Home
Microsoft

Announcing GA of Supervision in Office 365 Advanced Data Governance

Many organizations have the need to perform surveillance of employee communications. This need stems from internal security and compliance guidelines, or from regulatory bodies such as the FINRA. In both cases, failure to have a demonstrable supervision process in place, could potentially expose organizations to liability or severe penalties.

  

To address this need, we recently made the new Supervision feature generally available in Office 365 Advanced Data Governance.
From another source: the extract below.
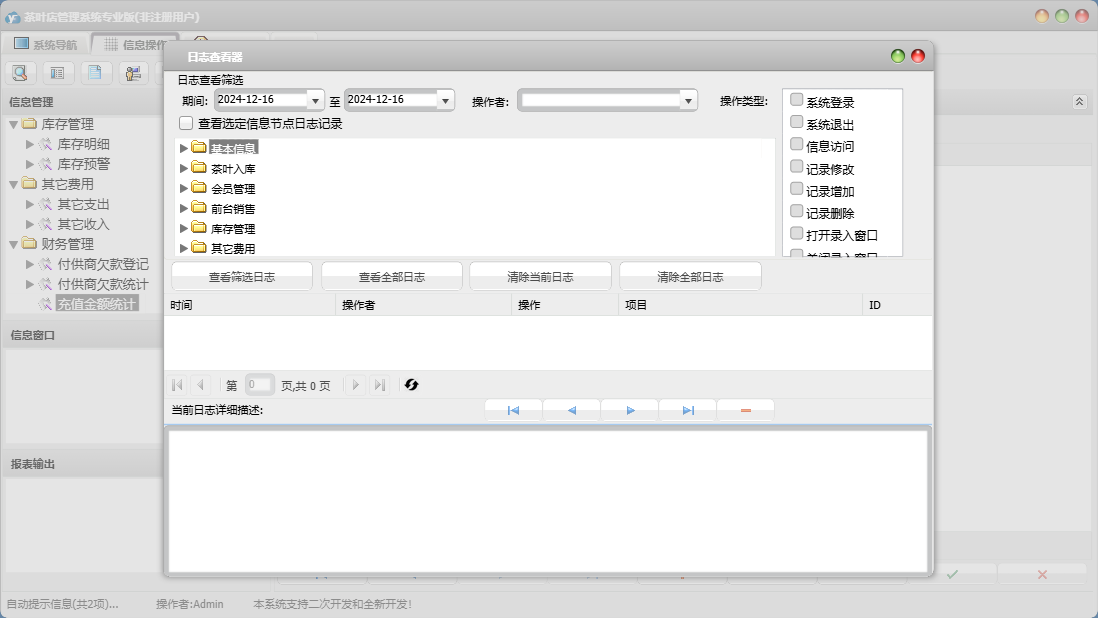Go to next log detail record
The width and height of the screenshot is (1098, 618).
[630, 410]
Supervision covers not just email communications, but also any 3rd-party communications streams such as Facebook, Twitter, Bloomberg, and many more.

 

Using the Supervision features, organizations can define multiple policies as befits their needs, to scope whose communications are to be reviewed, under what conditions, and by whom.  

 

  • Reviewees include individuals or groups of users.
  • Conditions include content searches, size limits, and advanced keyword query language (KQL) syntax.
  • For the reviewer, unlike other supervision solutions, Office 365 sports an innovative triaging experience right within familiar Office clients such as Outlook web app or Outlook desktop.
  • Finally, policy and reviewer activity views provide a rich set of reports.Supervision.jpg

     

Supervision is part of Office 365 Advanced Data Governance which is available as part of Office 365 E5, or the Office 365 Advanced Compliance SKU.

8 Comments

Congratulations, O365 Team.  Adding content supervision to O365 now provides the compliance officer the necessary tools for both FINRA's Rule 3110 and the SEC's Rule 203(e) regulatory compliance.    

Occasional Visitor
Supervisory module required by Compliance Managers at Financial Institutes was not available last time I checked. Any updates on the Supervisory module availability?
New Contributor

I see that Supervision is an E5 feature.  But I see it as an option in the Data Governance section of my E3 tenant.  Can you confirm whether it should be there or not?

Contributor

In the process of switching over, has anyone has to fill out any attestation or petition forms to the SEC or FINRA to switch from their current provider to EOP? We need to get a Microsoft signature that it meets the requirements before we switch. Is anyone else aware of this document? Is it available in the trust center? If, so i cannot find it. 

 

Thanks!

Microsoft

Hi Tom - Once you have validated that you need to complete these forms, work thru your account team to connect with Susan Brown from our customer experience team to get the required letters with Microsoft signature. Best, Nick

Contributor

@Nick Robinson Thanks for the response (Even though a little late), but I am back with another question. We have noticed a slight bug that is causing some pain for our compliance team. Would you or someone be able to confirm that this is expected behavior?

 

When e-mails are sent to a distribution list, the e-mail tagged for review does not indicate the employee who received the e-mail. It only shows the DL. Is there a way to see which employee(s) received the e-mail? Is this expected behavior? Or is it tracking this as it in was delivered to all DL members?

 

Thanks,

-Tom

Microsoft

Hi Tom - It might be need to understand some further details of your scenario. But at quick pass, it looks like the expected behavior is that all members of the DL would be expected to receive the email. We don't provide further visibility into recipients besides the existing DL membership. Exchange will deliver the email to right recipient per our general email execution processes. Are you thinking of a email read receipt type of functionality to verify that recipients consumed the information sent to them? If this is a longer conversation, let's find some time to discuss. 

thanks. -Nick

Contributor

@Nick Robinson So the issue here is that the DL is not within the email organization. It is an external vendor with clients that are all a member of their DL. When some of these get flagged in supervision. We have no idea who it was delivered to, other than it is in supervision. If we do an ediscovery search for the email we see the same details. The To: line has the DL name and not a user. 

 

I am all in for discussing this as it is causing some delays rolling out to production.